Pas toucher à l’école ! C’est quand qu’on va se réveiller ?
L’existence et la finalité de l’institution-école et du système éducatif ne sont jamais et n’ont jamais été remises en cause par tous les partis politiques, de quelque bord qu’ils soient, pas plus que par l’immense majorité des intellectuels qui ont pignon sur rue dans les médias. On commence, et en grande partie grâce aux Gilets jaunes, à remettre en cause les systèmes économiques, sociaux, financiers, politiques… du bout des lèvres le système agricole, mais le système éducatif est soigneusement ignoré.
Tous les ministres de l’Éducation nationale peuvent faire pratiquement n’importe quoi sans que l’opinion publique ne bronche en dehors un peu du monde enseignant qui renâcle parfois sans que sa contestation soit vraiment claire et jamais radicale.
Il est par exemple incroyable que l’accentuation majeure de l’emprise de l’école depuis la création de l’école publique obligatoire, l’école obligatoire à partir de 3 ans, n’ait provoqué aucune interrogation, aucune discussion, aucune critique, aucune protestation dans l’opinion publique, chez les parents ou dans le monde enseignant. On n’a même pas entendu les pédagogues patentés, les experts en psychologie, en développement de l’enfant, émettre la moindre réserve. Et pourtant depuis 1882, il n’y a jamais eu une telle transformation de l’obligation scolaire dont les conséquences n’ont été abordées par personne.

▶ **À faire**:
1. Recopie le passage du texte sur l'école qui commence par les mots « Pas toucher à » et s'achève sur « est soigneusement ignoré. », en substituant « journaux » à « médias ».
2. Reproduis uniquement les entrées allant de la ligne contenant « Click the Bedroom label » jusqu'à la ligne contenant « This screenshot has width=1681, height=946. click(1321, 274) », ces deux lignes comprises et les consignes incluses, en multipliant par 2,5 chaque coordonnée des réponses puis en arrondissant à l'entier, les demis vers le haut.
Le texte sur l'école et les entrées sont deux matériaux indépendants l'un de l'autre.

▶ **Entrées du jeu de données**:
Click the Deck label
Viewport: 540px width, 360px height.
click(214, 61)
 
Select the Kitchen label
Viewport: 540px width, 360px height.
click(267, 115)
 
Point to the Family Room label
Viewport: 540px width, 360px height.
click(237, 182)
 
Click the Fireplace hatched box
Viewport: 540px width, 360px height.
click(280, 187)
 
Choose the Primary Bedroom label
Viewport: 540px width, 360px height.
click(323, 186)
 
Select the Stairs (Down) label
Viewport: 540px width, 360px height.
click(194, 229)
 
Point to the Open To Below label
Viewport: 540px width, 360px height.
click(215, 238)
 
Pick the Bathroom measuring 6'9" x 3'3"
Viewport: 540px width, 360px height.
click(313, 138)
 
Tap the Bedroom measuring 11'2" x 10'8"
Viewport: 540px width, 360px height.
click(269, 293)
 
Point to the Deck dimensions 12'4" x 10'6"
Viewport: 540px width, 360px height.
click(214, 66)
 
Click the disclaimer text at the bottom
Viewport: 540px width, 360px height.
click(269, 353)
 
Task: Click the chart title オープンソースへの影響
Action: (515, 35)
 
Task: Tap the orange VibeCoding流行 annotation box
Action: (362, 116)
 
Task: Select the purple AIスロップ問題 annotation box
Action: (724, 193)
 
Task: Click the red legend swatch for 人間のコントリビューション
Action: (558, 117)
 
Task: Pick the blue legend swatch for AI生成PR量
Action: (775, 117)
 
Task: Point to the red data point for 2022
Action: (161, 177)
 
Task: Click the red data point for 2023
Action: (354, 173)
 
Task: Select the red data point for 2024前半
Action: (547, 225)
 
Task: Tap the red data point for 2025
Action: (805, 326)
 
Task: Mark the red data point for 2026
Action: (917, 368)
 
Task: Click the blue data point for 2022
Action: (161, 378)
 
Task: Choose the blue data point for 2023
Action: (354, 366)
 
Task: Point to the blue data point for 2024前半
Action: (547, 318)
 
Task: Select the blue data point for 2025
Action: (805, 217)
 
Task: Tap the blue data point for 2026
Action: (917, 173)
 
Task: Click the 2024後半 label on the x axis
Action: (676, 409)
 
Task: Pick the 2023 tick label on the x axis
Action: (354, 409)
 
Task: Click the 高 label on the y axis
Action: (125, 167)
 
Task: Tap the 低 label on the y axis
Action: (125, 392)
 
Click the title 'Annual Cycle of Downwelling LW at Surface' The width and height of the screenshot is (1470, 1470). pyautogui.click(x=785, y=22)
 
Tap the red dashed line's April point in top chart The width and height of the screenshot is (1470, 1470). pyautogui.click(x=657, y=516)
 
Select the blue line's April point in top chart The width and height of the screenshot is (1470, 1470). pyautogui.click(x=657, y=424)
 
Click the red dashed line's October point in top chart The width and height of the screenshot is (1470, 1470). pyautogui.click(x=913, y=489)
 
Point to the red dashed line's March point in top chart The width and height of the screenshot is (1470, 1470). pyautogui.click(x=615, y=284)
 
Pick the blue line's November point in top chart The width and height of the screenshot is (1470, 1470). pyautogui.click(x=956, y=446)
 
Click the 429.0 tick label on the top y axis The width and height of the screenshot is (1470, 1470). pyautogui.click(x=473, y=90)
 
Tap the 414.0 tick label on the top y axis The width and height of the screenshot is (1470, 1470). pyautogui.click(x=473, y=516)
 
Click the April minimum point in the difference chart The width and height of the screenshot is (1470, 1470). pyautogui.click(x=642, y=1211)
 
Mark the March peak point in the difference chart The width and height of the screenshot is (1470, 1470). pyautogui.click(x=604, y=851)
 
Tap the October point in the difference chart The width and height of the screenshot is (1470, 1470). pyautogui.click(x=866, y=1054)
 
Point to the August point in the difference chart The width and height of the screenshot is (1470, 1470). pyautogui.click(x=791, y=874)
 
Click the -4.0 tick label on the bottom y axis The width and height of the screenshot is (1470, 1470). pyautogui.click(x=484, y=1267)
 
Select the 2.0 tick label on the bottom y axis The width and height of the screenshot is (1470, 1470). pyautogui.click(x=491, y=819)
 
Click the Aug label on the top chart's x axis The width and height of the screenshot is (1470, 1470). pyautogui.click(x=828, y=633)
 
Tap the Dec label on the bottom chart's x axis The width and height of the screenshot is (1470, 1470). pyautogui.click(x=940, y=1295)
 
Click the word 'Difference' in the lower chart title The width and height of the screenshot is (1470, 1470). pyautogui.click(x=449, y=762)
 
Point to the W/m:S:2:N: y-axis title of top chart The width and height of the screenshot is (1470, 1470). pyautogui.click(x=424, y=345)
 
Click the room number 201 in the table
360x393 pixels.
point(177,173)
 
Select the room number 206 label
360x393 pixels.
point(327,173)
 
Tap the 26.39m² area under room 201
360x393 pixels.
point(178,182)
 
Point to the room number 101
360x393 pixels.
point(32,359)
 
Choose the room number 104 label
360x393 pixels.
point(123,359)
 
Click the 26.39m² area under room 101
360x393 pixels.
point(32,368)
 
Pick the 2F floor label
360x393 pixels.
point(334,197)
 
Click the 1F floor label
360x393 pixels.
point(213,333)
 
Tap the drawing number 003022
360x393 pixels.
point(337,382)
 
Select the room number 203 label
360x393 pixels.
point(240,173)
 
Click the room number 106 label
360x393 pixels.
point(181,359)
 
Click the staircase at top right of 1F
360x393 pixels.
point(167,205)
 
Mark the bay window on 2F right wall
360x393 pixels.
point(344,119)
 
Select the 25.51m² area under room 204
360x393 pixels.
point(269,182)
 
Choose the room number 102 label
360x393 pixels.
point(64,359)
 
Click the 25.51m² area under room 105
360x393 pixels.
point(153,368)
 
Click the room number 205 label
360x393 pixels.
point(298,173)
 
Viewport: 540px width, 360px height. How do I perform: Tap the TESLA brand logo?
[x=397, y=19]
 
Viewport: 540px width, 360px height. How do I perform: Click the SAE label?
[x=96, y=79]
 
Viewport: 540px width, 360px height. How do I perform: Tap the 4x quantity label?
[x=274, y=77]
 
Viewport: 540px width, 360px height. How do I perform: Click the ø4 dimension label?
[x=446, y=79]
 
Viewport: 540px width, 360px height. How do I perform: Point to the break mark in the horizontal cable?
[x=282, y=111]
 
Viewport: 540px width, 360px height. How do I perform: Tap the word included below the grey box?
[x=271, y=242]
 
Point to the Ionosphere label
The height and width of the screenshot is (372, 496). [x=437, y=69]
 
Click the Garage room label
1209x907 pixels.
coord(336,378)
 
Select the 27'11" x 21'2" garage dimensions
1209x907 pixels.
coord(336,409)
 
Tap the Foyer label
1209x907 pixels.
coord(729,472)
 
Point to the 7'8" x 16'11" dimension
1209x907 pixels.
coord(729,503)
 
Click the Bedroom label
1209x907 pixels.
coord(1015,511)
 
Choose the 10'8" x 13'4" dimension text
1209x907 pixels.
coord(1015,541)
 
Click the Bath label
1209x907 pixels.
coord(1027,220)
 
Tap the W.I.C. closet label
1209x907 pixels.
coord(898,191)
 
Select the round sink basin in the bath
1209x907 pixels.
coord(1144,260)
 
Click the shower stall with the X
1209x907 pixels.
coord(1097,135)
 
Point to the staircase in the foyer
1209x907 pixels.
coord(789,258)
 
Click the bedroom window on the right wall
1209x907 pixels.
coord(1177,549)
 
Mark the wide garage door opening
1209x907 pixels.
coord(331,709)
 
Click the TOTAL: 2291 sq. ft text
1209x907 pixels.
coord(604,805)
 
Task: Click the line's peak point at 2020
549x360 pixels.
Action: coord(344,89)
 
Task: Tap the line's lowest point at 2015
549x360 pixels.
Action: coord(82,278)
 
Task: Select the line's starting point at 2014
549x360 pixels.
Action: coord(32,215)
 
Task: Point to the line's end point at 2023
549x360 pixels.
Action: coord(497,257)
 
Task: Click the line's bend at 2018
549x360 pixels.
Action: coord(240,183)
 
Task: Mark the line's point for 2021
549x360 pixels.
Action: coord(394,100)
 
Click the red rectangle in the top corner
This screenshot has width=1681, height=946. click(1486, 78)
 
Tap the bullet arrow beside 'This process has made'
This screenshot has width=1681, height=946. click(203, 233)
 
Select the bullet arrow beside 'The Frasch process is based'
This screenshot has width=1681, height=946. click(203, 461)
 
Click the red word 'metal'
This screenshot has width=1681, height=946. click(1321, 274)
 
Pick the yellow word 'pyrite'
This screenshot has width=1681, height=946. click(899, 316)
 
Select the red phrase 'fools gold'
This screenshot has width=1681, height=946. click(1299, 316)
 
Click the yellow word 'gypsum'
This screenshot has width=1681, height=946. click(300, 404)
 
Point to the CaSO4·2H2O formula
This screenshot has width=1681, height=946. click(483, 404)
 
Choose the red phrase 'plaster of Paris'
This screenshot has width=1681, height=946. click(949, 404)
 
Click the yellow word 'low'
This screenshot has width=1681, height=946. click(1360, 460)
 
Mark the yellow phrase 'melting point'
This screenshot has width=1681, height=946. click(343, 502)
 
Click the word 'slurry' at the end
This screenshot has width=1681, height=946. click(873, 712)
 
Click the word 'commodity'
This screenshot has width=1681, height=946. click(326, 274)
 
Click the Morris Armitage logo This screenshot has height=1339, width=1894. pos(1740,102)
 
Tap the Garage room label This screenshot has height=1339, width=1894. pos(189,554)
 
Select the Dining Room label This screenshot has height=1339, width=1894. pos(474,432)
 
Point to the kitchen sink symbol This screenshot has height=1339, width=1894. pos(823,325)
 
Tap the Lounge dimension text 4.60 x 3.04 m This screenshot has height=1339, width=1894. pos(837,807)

▶ **Réponses dans l'ordre**:
1.
Pas toucher à l’école ! C’est quand qu’on va se réveiller ?
L’existence et la finalité de l’institution-école et du système éducatif ne sont jamais et n’ont jamais été remises en cause par tous les partis politiques, de quelque bord qu’ils soient, pas plus que par l’immense majorité des intellectuels qui ont pignon sur rue dans les journaux. On commence, et en grande partie grâce aux Gilets jaunes, à remettre en cause les systèmes économiques, sociaux, financiers, politiques… du bout des lèvres le système agricole, mais le système éducatif est soigneusement ignoré.

2.
Click the Bedroom label
1209x907 pixels.
coord(2538,1278)
 
Choose the 10'8" x 13'4" dimension text
1209x907 pixels.
coord(2538,1353)
 
Click the Bath label
1209x907 pixels.
coord(2568,550)
 
Tap the W.I.C. closet label
1209x907 pixels.
coord(2245,478)
 
Select the round sink basin in the bath
1209x907 pixels.
coord(2860,650)
 
Click the shower stall with the X
1209x907 pixels.
coord(2743,338)
 
Point to the staircase in the foyer
1209x907 pixels.
coord(1973,645)
 
Click the bedroom window on the right wall
1209x907 pixels.
coord(2943,1373)
 
Mark the wide garage door opening
1209x907 pixels.
coord(828,1773)
 
Click the TOTAL: 2291 sq. ft text
1209x907 pixels.
coord(1510,2013)
 
Task: Click the line's peak point at 2020
549x360 pixels.
Action: coord(860,223)
 
Task: Tap the line's lowest point at 2015
549x360 pixels.
Action: coord(205,695)
 
Task: Select the line's starting point at 2014
549x360 pixels.
Action: coord(80,538)
 
Task: Point to the line's end point at 2023
549x360 pixels.
Action: coord(1243,643)
 
Task: Click the line's bend at 2018
549x360 pixels.
Action: coord(600,458)
 
Task: Mark the line's point for 2021
549x360 pixels.
Action: coord(985,250)
 
Click the red rectangle in the top corner
This screenshot has width=1681, height=946. click(3715, 195)
 
Tap the bullet arrow beside 'This process has made'
This screenshot has width=1681, height=946. click(508, 583)
 
Select the bullet arrow beside 'The Frasch process is based'
This screenshot has width=1681, height=946. click(508, 1153)
 
Click the red word 'metal'
This screenshot has width=1681, height=946. click(3303, 685)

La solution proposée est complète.